The appellant contends that he was entitled to a peremptory instruction under the rule announced in the case of Weathersby v. State, 165 Miss. 207, 147 So. 481, to the effect that where the defendant or his witnesses are the only eye witnesses to the homicide, their version must be accepted unless substantially contradicted in material particulars by credible witnesses, physical facts, or facts of common knowledge. He says, therefore, that the trial court erred in refusing his request for a peremptory instruction. We do not think so. The Weathersby case has been almost worn threadbare by the efforts of defendants to come within its rule. It is a rare case that meets all of the requirements of the rule. This, in our opinion, is not one of the rare cases. The many contradictions in the appellant’s own testimony as to material matters, the physical facts and the contradiction of the appellant by other credible witnesses in material particulars clearly establish the fact that the rule announced in the Weathersby case is not applicable. Harrelson v. State, 217 Miss. 887, 65 So. 2d 237; Spivey v.

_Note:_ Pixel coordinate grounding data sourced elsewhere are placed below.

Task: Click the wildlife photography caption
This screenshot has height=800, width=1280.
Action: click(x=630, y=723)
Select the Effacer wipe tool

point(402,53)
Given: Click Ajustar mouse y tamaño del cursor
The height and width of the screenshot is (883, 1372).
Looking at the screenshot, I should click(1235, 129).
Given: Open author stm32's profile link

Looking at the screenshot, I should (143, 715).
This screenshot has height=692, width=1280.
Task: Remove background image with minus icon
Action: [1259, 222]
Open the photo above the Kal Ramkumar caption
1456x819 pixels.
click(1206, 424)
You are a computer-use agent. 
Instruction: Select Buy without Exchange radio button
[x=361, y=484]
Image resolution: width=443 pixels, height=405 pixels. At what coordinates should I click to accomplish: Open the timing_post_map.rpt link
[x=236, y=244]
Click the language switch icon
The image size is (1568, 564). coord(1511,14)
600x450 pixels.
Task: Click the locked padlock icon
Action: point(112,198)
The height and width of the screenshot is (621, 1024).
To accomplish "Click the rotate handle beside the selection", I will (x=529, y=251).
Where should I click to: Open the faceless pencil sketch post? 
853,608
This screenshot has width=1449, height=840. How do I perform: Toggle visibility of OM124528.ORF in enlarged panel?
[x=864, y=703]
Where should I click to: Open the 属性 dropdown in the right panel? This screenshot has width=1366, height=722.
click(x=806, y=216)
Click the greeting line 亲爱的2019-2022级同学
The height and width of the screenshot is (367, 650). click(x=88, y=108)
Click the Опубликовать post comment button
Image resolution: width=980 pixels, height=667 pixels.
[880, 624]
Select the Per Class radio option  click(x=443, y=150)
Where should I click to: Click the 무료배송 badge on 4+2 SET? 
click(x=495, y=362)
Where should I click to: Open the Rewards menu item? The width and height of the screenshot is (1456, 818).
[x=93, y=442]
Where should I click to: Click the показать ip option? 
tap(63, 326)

State, 212 Miss. 648, 55 So. 2d 404. We accordingly find no difficulty in reaching the conclusion that the trial court was correct in refusing the appellant’s request for a peremptory instruction. The conflicting state of the evidence clearly created a question of fact for the determination of the jury on the issue of the appellant’s guilt or innocence.

The appellant further complains that the trial court erred in his rulings with respect to the admissibility of evidence bearing upon the occurrence in the *431Red Rooster Cafe. The court, over the objection of the appellant, permitted the State to show that the appellant and Booker T. engaged in an argument on that occasion, but omitting the details thereof, and to show that the appellant exhibited a knife on that occasion similar in appearance to the knife found near the body of the deceased, and to show the exchange of remarks between the appellant and his wife wherein the appellant told the deceased to stay out of his business and threatened her. The court was careful to exclude all other testimony with reference to the occurrence in the cafe at the time and to instruct the jury to disregard all such testimony. The incident in the cafe occurred only about thirty or forty minutes prior to the homicide. Proof of the exchange of remarks between the appellant and the deceased and the appellant’s threat to kill her was competent as tending to show the state of mind of the appellant and the deceased and as bearing upon the question as to who was the aggressor in the fatal encounter. Clark v. State, 123 Miss. 147, 85 So. 188; Butler v. State, 179 Miss. 865, 176 So. 589. Proof that the appellant on the occasion in the cafe exhibited a knife similar in appearance to that found near the body of the deceased was competent as bearing upon the question as to who had the knife at the time of the fatal difficulty. We are accordingly of the opinion that the court’s ruling with reference to the admissibility of the evidence complained of was correct and affords no ground for the reversal of the judgment of conviction.

It follows from what has been said that the judgment of the court below should be and it is affirmed.

Affirmed.

Roberds, P. Jand TIall, Kyle and Gillespie, JJ., concur.